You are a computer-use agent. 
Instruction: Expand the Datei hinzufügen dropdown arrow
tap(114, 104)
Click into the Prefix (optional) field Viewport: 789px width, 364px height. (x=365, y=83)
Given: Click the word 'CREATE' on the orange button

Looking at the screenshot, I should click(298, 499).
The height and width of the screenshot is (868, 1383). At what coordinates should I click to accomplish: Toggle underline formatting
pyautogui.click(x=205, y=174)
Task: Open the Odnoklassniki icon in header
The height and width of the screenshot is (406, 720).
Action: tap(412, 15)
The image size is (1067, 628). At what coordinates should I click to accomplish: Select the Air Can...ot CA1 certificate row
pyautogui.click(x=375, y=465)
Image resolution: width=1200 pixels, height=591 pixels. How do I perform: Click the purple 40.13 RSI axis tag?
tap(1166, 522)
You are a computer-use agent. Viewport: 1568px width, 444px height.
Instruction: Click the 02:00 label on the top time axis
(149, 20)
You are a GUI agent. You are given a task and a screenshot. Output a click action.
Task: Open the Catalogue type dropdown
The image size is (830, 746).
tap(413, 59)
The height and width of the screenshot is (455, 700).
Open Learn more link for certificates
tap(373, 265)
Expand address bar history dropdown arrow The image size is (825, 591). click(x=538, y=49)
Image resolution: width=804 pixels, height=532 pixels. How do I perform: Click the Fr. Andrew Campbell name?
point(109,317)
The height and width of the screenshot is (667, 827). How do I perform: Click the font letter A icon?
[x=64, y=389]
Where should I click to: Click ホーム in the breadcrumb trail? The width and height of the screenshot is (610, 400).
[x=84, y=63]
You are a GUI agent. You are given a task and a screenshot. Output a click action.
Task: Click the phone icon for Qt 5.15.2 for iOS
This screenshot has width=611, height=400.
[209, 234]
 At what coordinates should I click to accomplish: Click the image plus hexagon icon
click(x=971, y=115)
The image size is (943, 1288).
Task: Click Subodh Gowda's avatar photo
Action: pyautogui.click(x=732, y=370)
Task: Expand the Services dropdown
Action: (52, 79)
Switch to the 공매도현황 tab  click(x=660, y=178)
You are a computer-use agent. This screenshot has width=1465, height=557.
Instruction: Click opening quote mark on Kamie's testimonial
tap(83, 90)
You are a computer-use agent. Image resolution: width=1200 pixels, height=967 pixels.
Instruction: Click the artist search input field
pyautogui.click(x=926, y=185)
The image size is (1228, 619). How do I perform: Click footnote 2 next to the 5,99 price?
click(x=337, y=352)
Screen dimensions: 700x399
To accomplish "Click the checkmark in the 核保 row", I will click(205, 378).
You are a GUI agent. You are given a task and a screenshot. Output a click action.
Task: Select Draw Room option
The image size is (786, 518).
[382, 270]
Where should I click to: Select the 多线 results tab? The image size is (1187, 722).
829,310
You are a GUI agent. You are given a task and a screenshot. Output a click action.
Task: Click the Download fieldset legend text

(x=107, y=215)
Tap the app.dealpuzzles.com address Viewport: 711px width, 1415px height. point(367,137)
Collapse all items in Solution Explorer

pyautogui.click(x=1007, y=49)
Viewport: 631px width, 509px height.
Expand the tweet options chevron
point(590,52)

ACTIVITY
Search the data for the word "address" and copy each line where it appears.

TASK RESULT
Expand address bar history dropdown arrow The image size is (825, 591). click(x=538, y=49)
Tap the app.dealpuzzles.com address Viewport: 711px width, 1415px height. point(367,137)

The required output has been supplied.